[Saved data entries]
▬▬▬▬▬▬▬▬▬▬

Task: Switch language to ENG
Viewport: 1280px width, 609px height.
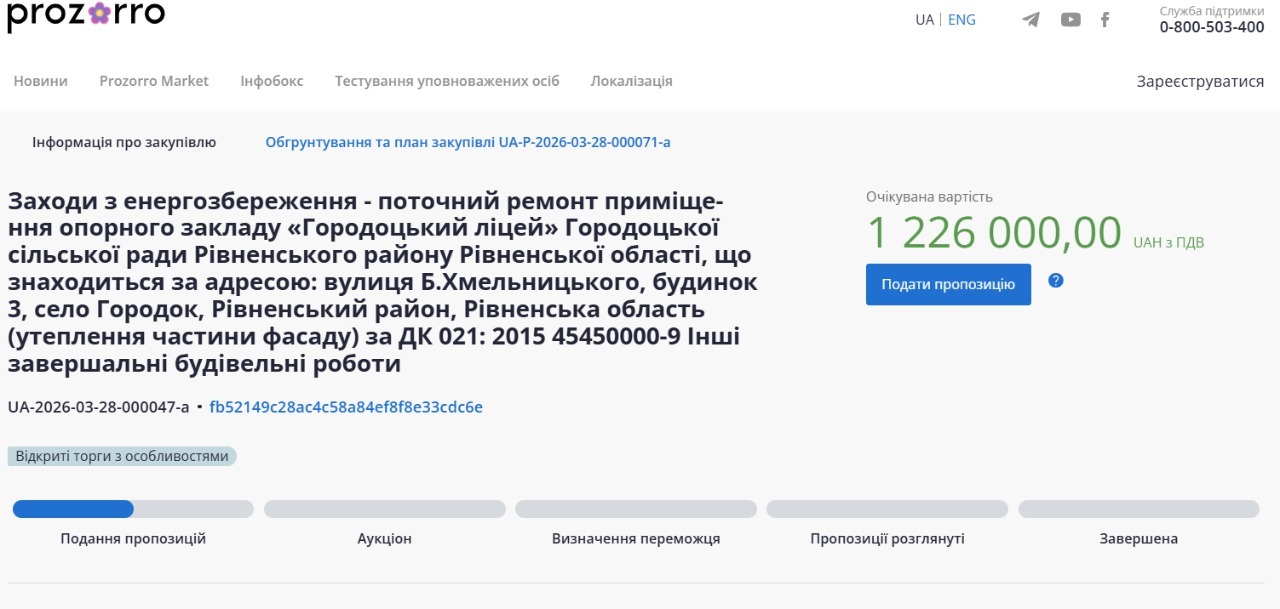Action: pos(961,20)
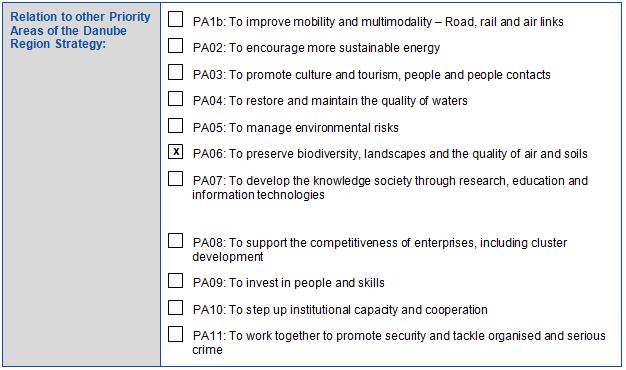Click the PA05 manage environmental risks label
Viewport: 626px width, 370px height.
pyautogui.click(x=295, y=128)
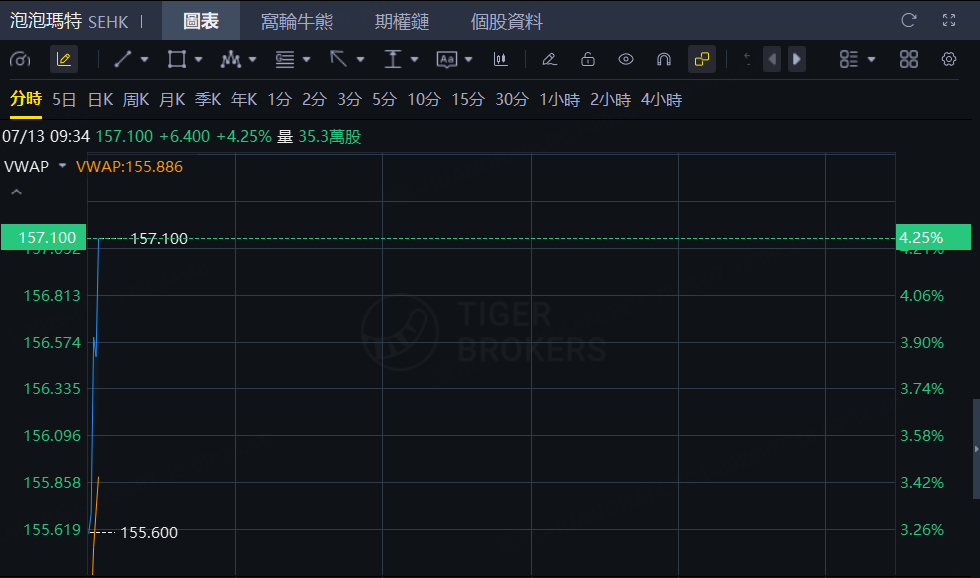Image resolution: width=980 pixels, height=578 pixels.
Task: Click the vertical scrollbar on right edge
Action: click(976, 449)
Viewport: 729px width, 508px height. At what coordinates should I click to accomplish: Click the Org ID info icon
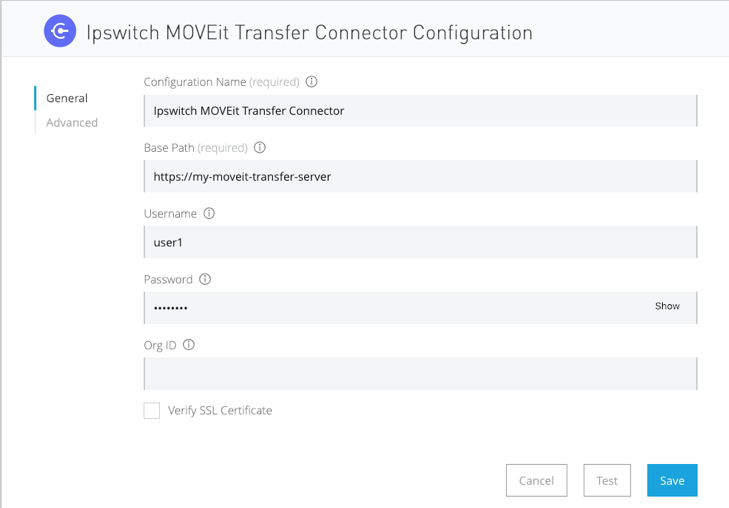189,345
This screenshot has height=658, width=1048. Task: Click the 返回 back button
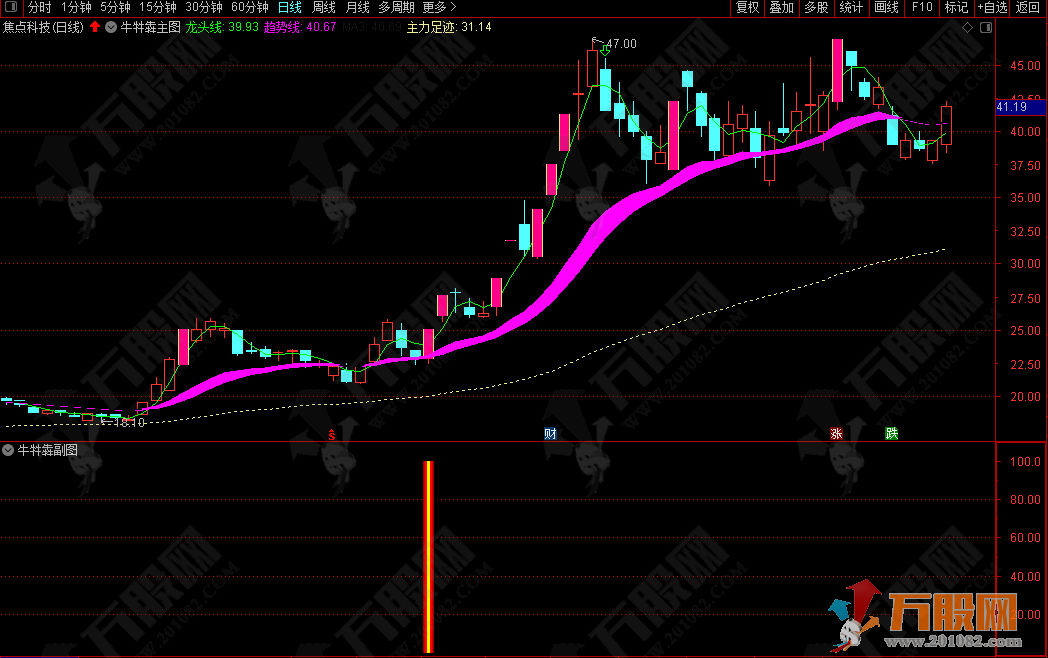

▬▬▬▬▬▬▬▬▬▬

Reproduce nothing but the lines that run from the line containing "Viewport: 729px width, 508px" through the last line of the records, inclusive. Omit the pictures.

Viewport: 729px width, 508px height. At what coordinates should I click to accomplish: Click the Org ID info icon
189,345
This screenshot has height=658, width=1048. Task: Click the 返回 back button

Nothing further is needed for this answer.